■ Brief ■
Your reply must contain the lines from the one with "You are a computer-use" through the last line of the material, exact and complete, with no pictures and no other text.

- - - - - - -

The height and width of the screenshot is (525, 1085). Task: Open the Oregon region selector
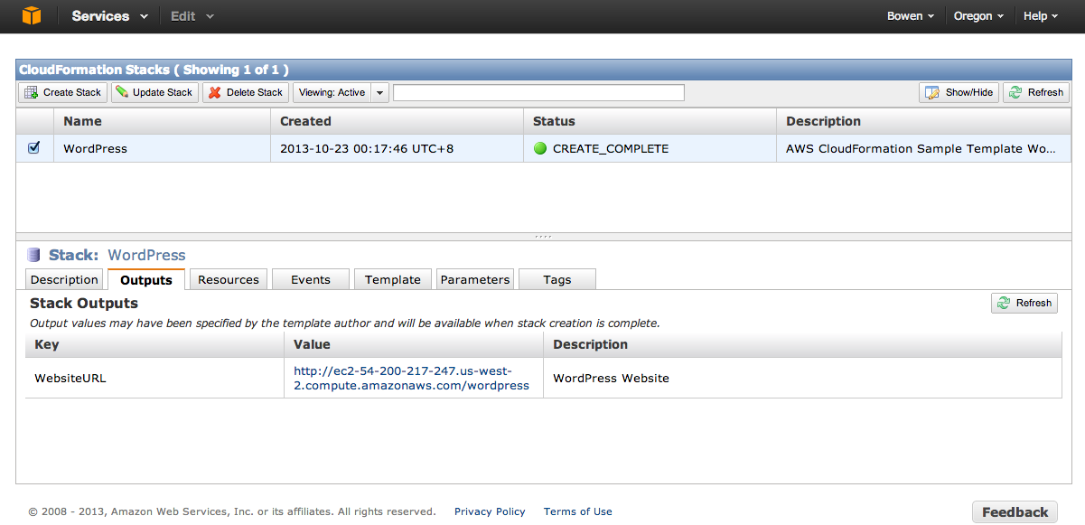(979, 16)
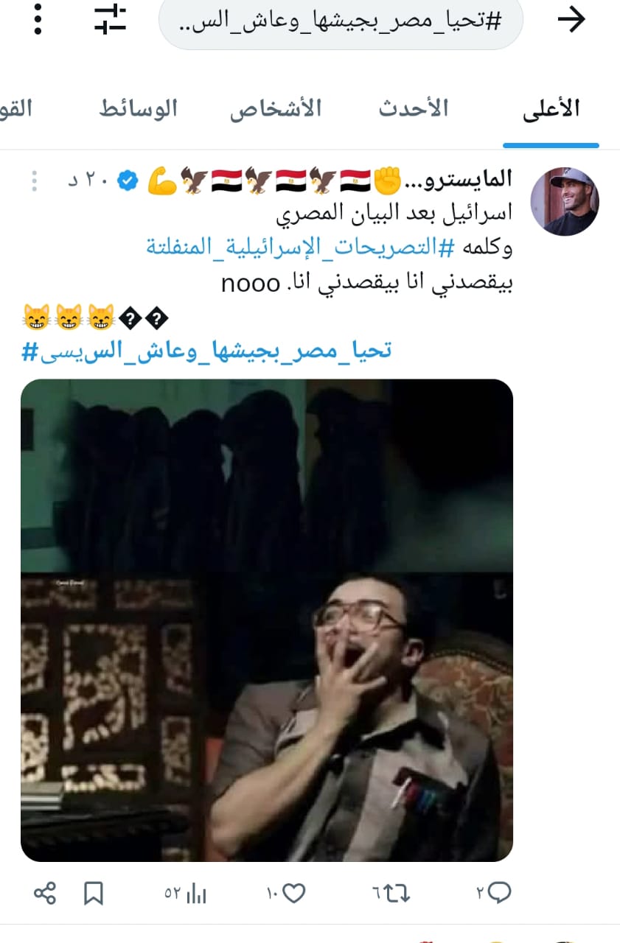
Task: Open the الأشخاص tab
Action: click(x=276, y=109)
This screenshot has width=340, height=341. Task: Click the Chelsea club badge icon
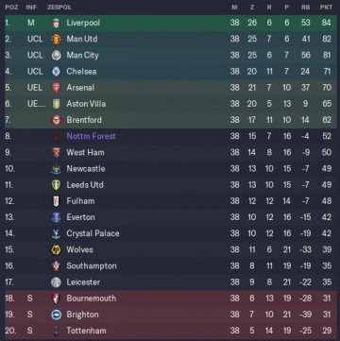click(x=56, y=72)
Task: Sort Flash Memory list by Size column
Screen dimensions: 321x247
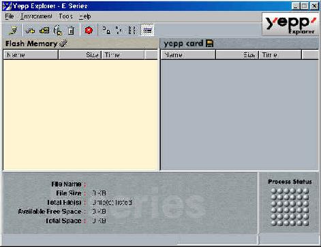Action: point(80,55)
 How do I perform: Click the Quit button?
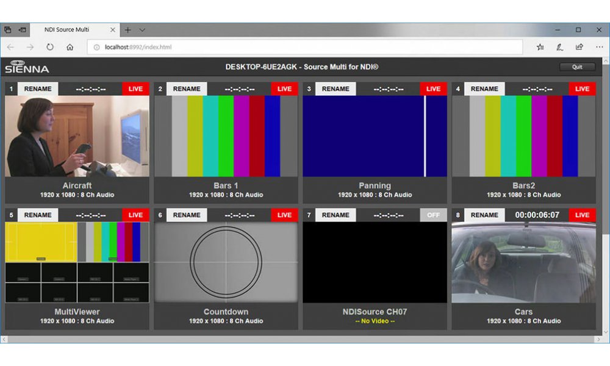(577, 67)
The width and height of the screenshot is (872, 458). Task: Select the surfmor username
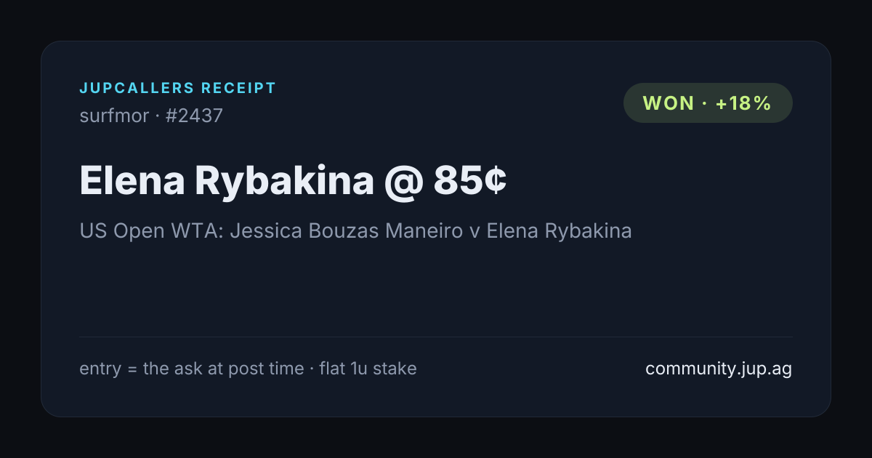[x=114, y=115]
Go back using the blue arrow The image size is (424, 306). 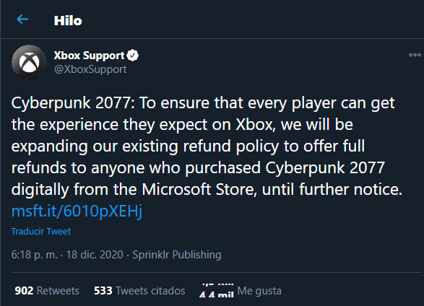point(22,19)
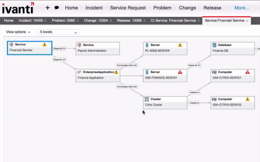
Task: Close the Incident: 10459 tab
Action: [45, 21]
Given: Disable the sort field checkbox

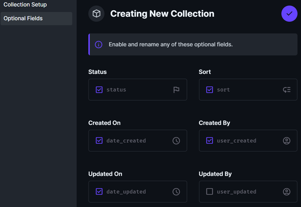Looking at the screenshot, I should [210, 90].
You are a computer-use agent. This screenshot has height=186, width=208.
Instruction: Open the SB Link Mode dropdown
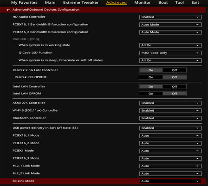pyautogui.click(x=170, y=181)
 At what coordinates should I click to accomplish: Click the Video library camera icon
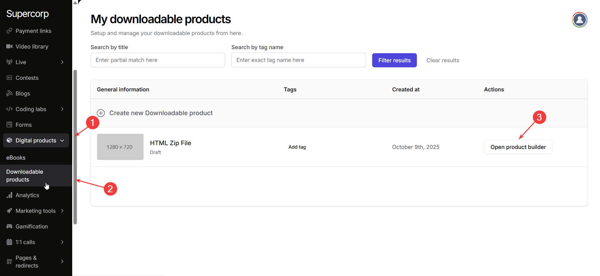9,47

- - - - - - -

■ Response area ■
You are a computer-use agent. This screenshot has height=186, width=208.
Instruction: Open the SB Link Mode dropdown
pyautogui.click(x=170, y=181)
 At what coordinates should I click to accomplish: Click the Video library camera icon
9,47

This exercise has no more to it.